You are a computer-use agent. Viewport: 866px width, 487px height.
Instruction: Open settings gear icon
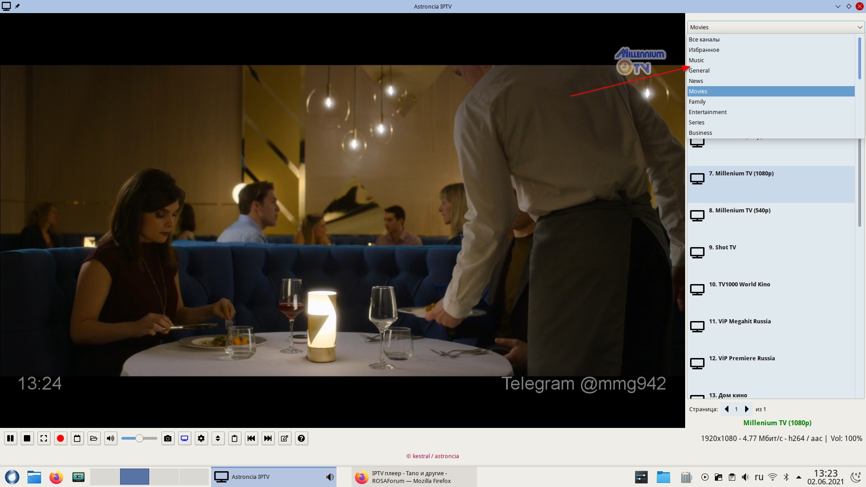click(x=201, y=438)
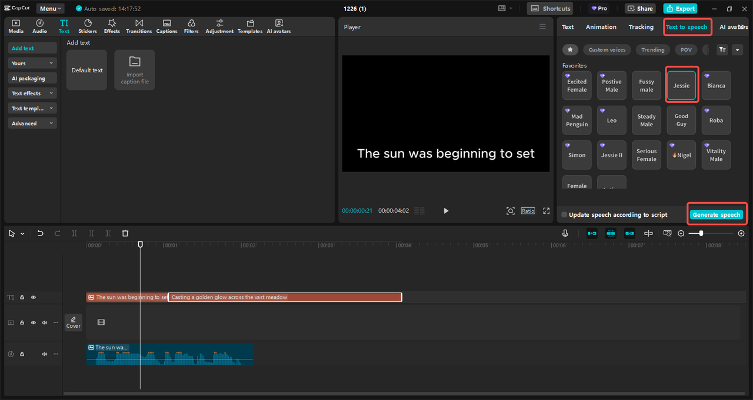This screenshot has height=400, width=753.
Task: Delete the selected clip with the trash icon
Action: [125, 233]
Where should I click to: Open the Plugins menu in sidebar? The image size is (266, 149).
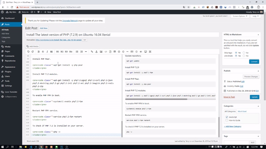point(8,71)
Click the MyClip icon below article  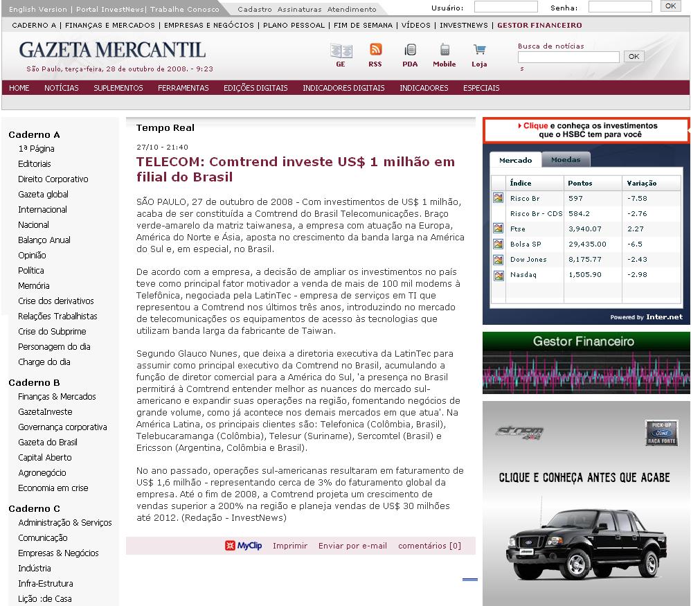tap(243, 546)
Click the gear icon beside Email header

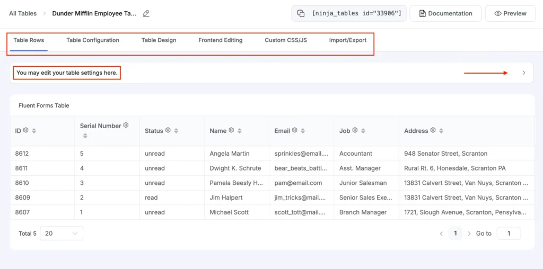(295, 130)
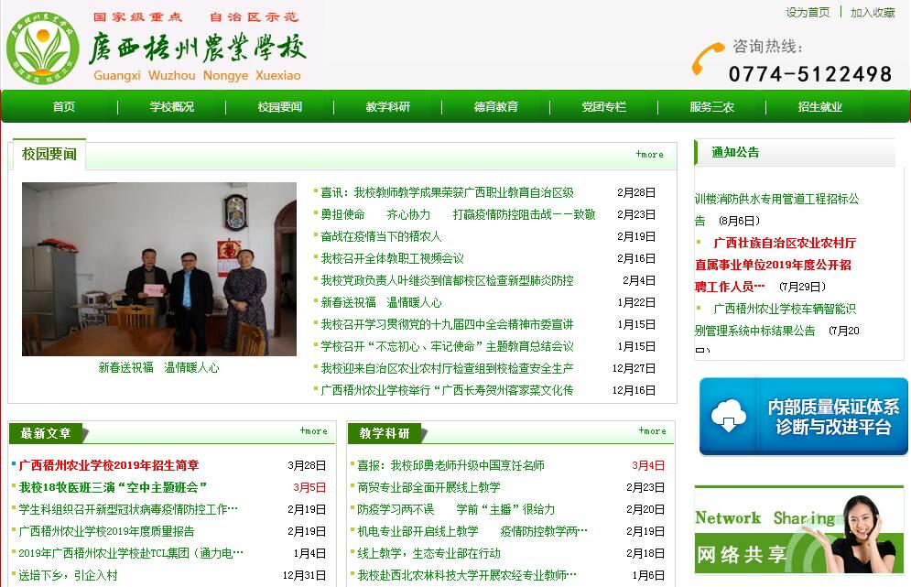Expand more in 最新文章 section
The width and height of the screenshot is (911, 587).
click(x=313, y=431)
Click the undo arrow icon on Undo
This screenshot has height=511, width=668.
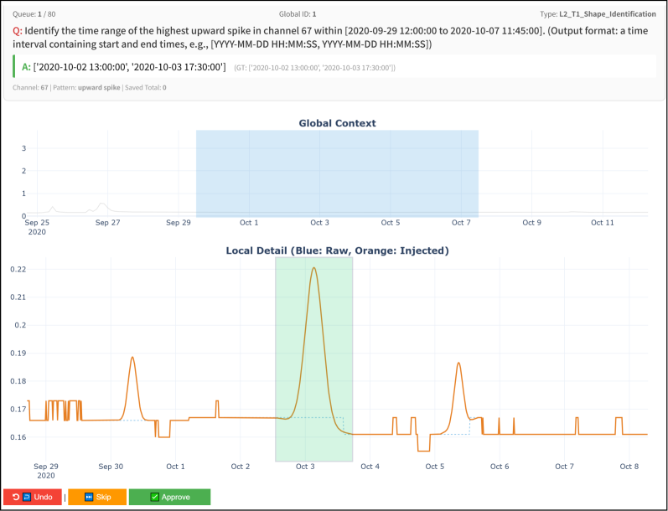point(16,497)
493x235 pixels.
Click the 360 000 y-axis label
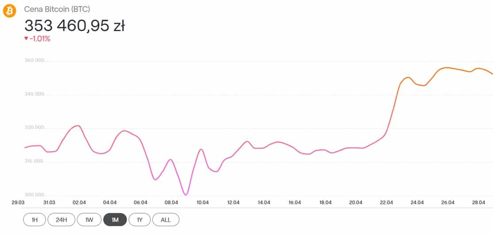point(35,60)
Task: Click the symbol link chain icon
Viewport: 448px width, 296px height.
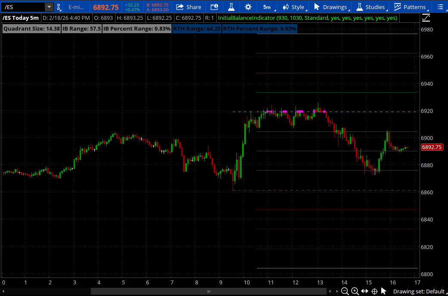Action: point(59,7)

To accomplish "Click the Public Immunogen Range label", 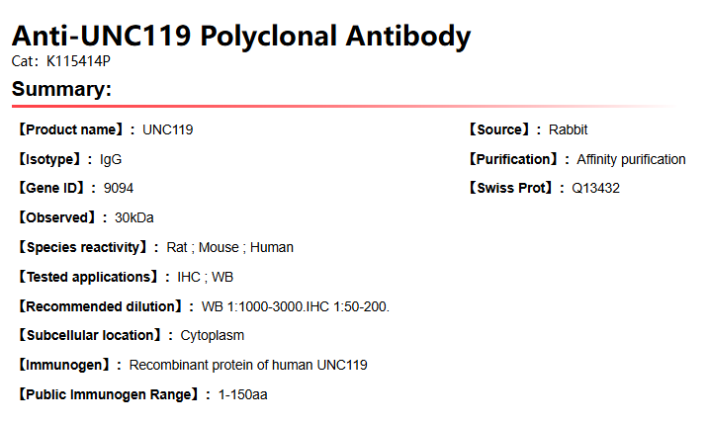I will pos(114,394).
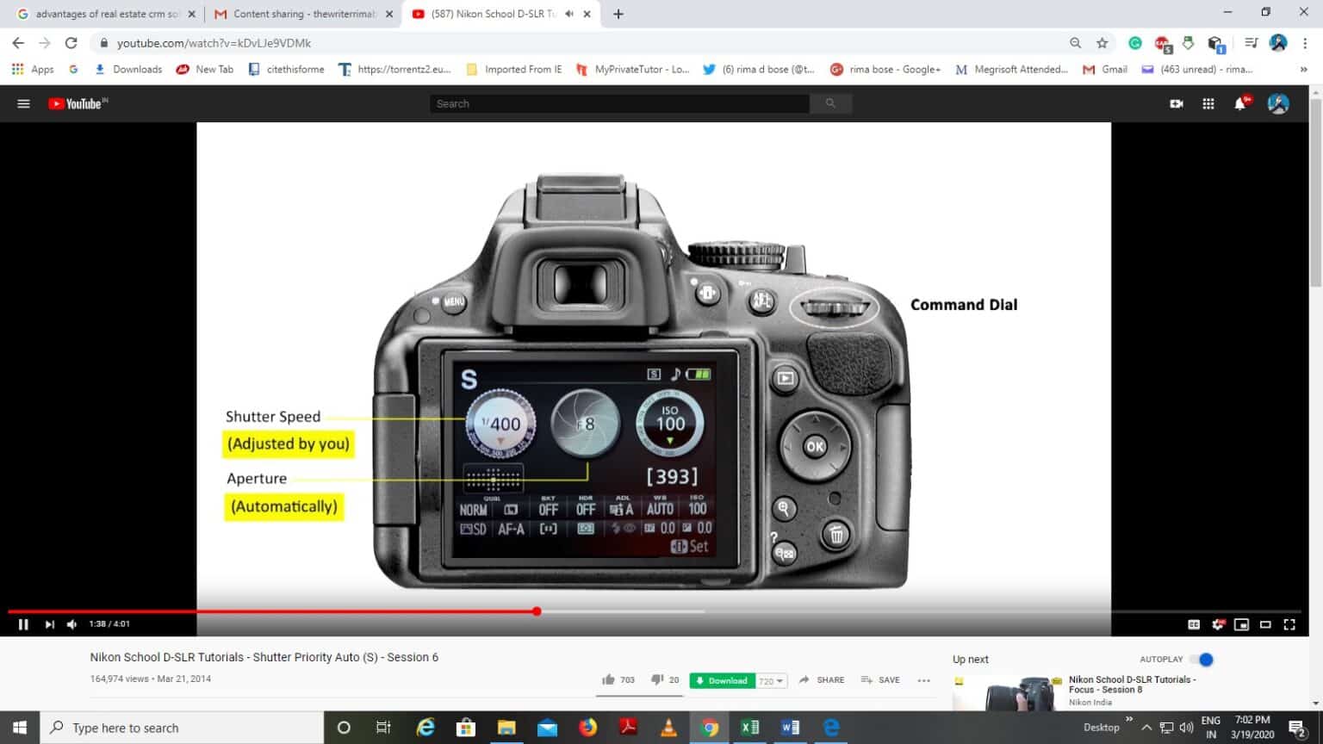
Task: Open player settings gear
Action: pyautogui.click(x=1218, y=623)
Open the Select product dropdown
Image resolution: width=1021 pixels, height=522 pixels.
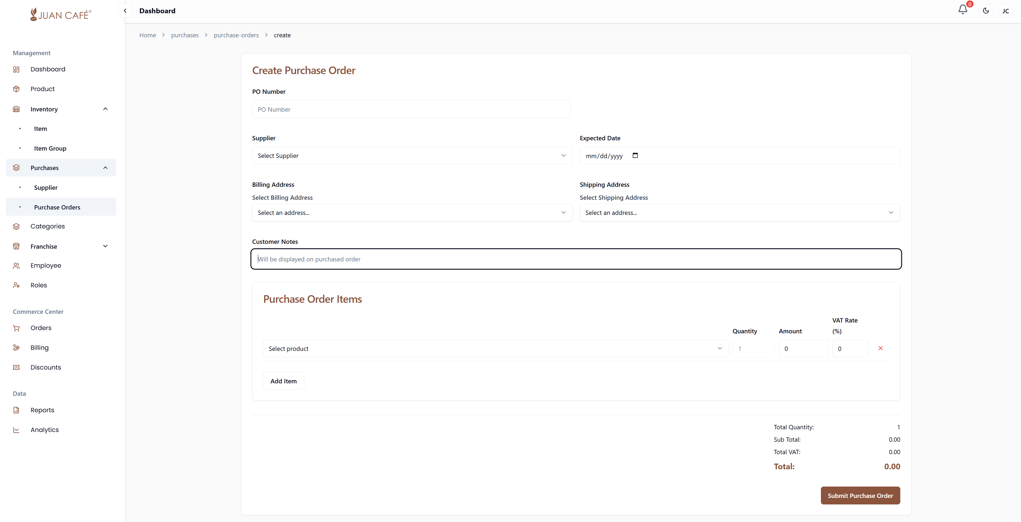pos(495,348)
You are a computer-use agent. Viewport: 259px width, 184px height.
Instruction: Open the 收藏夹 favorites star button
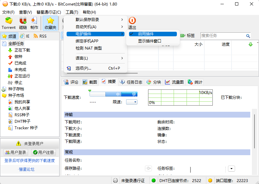point(50,23)
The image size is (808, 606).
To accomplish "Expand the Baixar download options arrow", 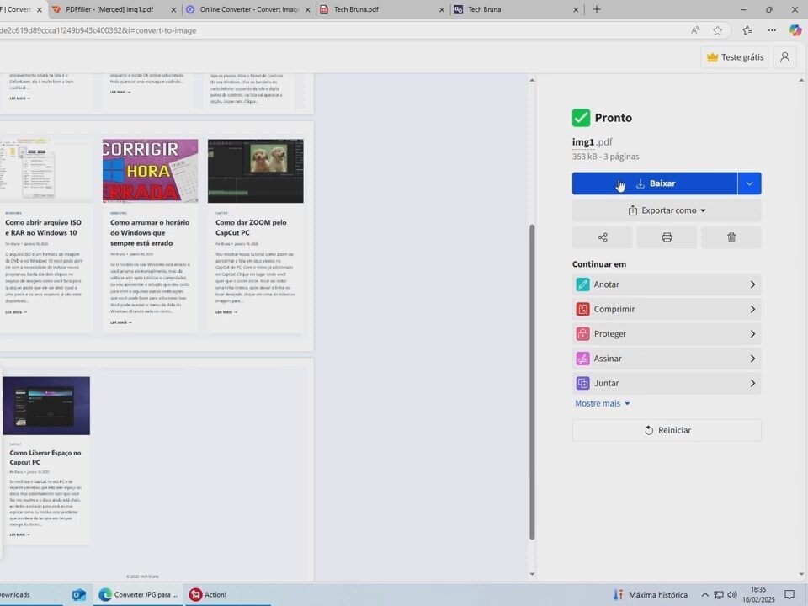I will 749,183.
++++
## Written instruction
Lay out the entries from the line with "Click the gear icon beside Email header" to the line with "point(16,497)" as a JSON list of strings, one per line, skipping blank lines. Leave the pictures out of the answer.

## Solution below
[
  "Click the gear icon beside Email header",
  "(295, 130)",
  "Expand more in 最新文章 section",
  "The width and height of the screenshot is (911, 587).",
  "click(x=313, y=431)",
  "Click the undo arrow icon on Undo",
  "This screenshot has height=511, width=668.",
  "point(16,497)"
]